Please return the lines, both ends included, that run from the one containing "conf.researchr.org (64, 105)" to the last line of the data below, exactly and alone.

───── Data for the task

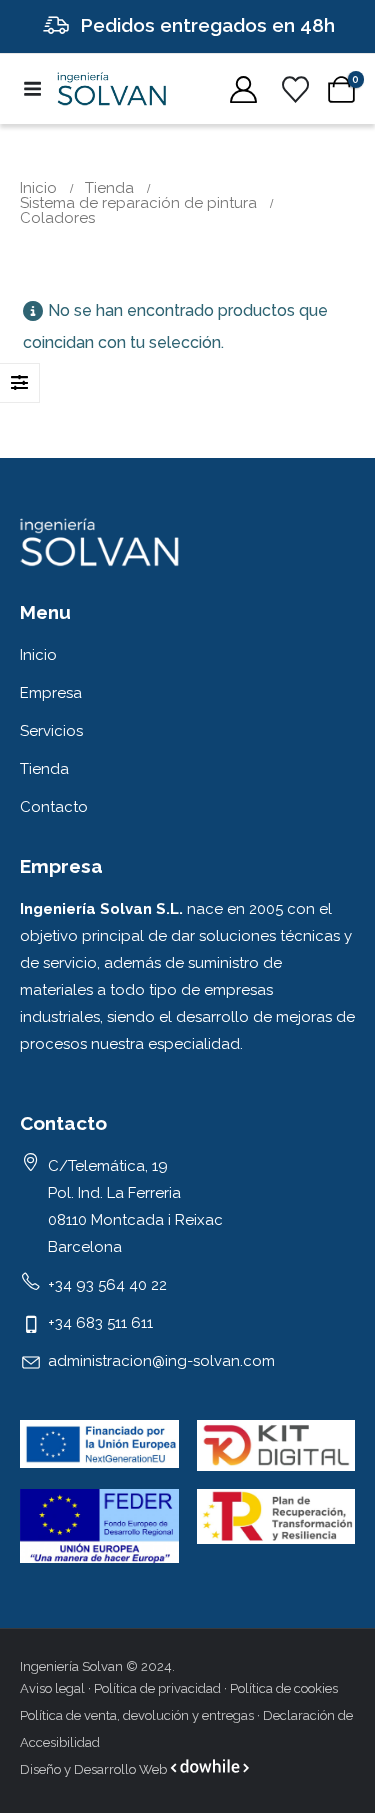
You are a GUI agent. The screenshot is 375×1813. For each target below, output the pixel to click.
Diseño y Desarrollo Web (95, 1769)
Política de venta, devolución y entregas (137, 1715)
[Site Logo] (112, 89)
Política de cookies (284, 1688)
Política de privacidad (157, 1688)
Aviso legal (52, 1688)
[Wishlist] (295, 89)
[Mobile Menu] (38, 89)
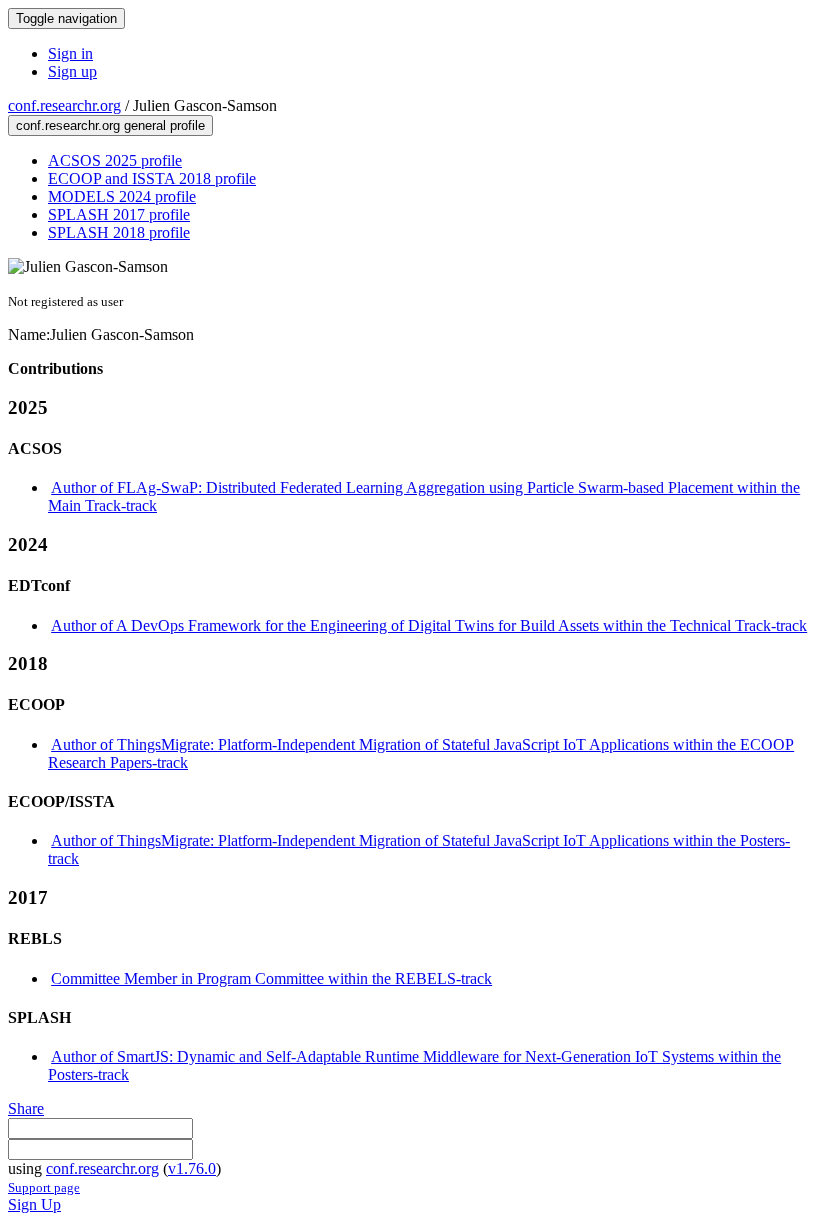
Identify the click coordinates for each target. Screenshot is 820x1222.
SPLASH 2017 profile (119, 214)
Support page (44, 1187)
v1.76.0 (192, 1168)
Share (26, 1108)
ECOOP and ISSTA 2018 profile (152, 178)
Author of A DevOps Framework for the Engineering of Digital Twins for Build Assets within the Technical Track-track (429, 625)
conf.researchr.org (64, 105)
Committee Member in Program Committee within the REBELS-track (271, 978)
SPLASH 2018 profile (119, 232)
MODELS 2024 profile (122, 196)
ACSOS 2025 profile (115, 160)
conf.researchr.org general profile (110, 125)
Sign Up (34, 1204)
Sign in (70, 53)
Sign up (72, 71)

──────────

Response to the task
conf.researchr.org (64, 105)
Committee Member in Program Committee within the REBELS-track (271, 978)
SPLASH 2018 profile (119, 232)
MODELS 2024 profile (122, 196)
ACSOS 2025 profile (115, 160)
conf.researchr.org general profile (110, 125)
Sign Up (34, 1204)
Sign in (70, 53)
Sign up (72, 71)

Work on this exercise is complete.